# [What the task requires]
Once the line containing "Task: Switch to the Триггеры tab" is reached, copy it and every line after it exactly, to the end of the material, without pictures.

# [Information shown]

# # # # # # #

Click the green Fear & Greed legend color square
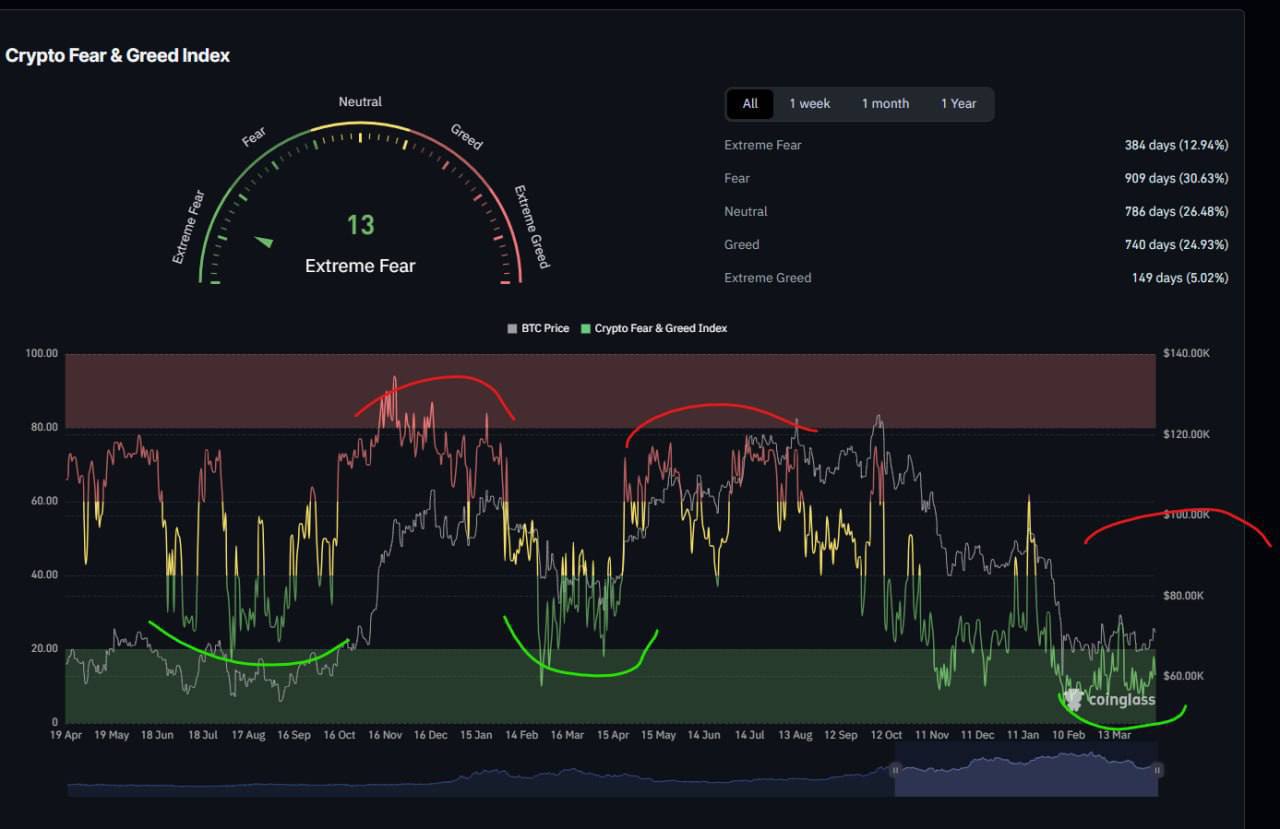 pos(585,328)

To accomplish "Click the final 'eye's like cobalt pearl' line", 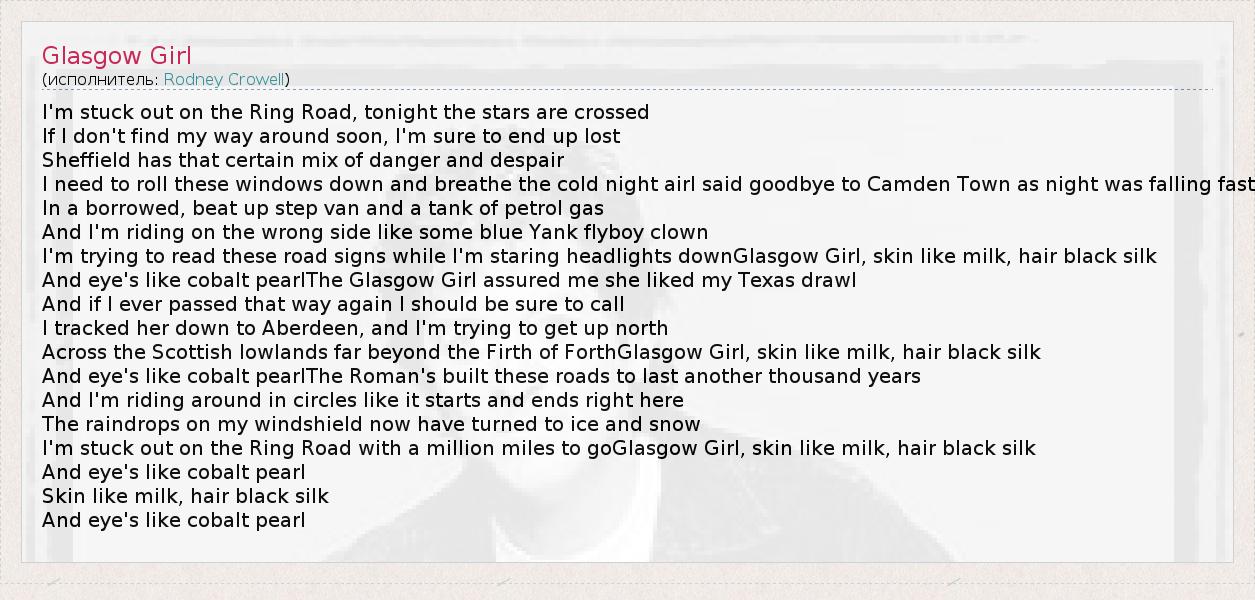I will 174,520.
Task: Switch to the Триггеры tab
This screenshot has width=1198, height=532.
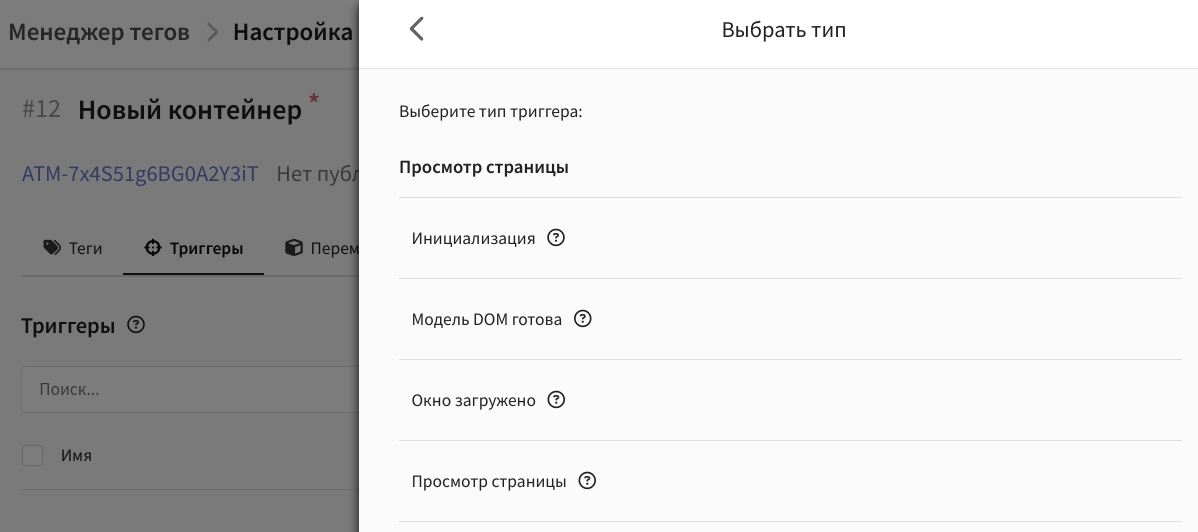Action: [193, 248]
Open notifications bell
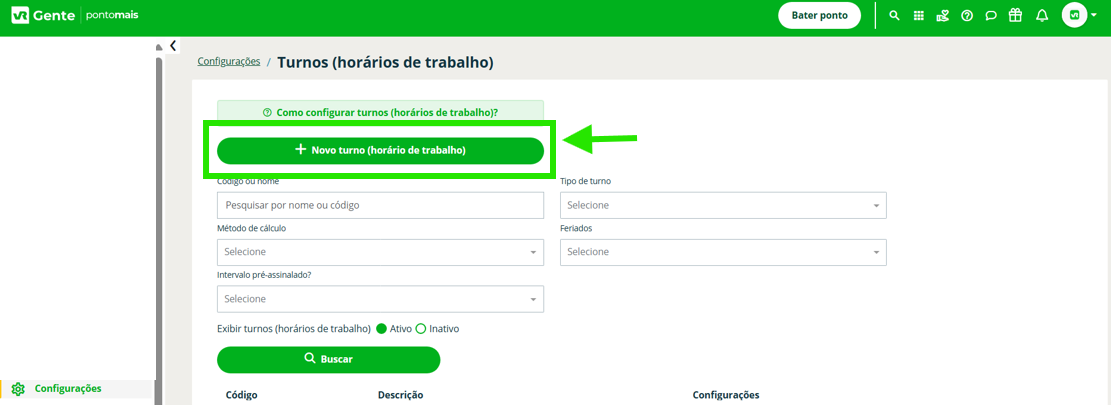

# # # # # # #

# [The answer]
Task: Switch to the Триггеры tab
This screenshot has width=1198, height=532.
Action: [193, 248]
Open notifications bell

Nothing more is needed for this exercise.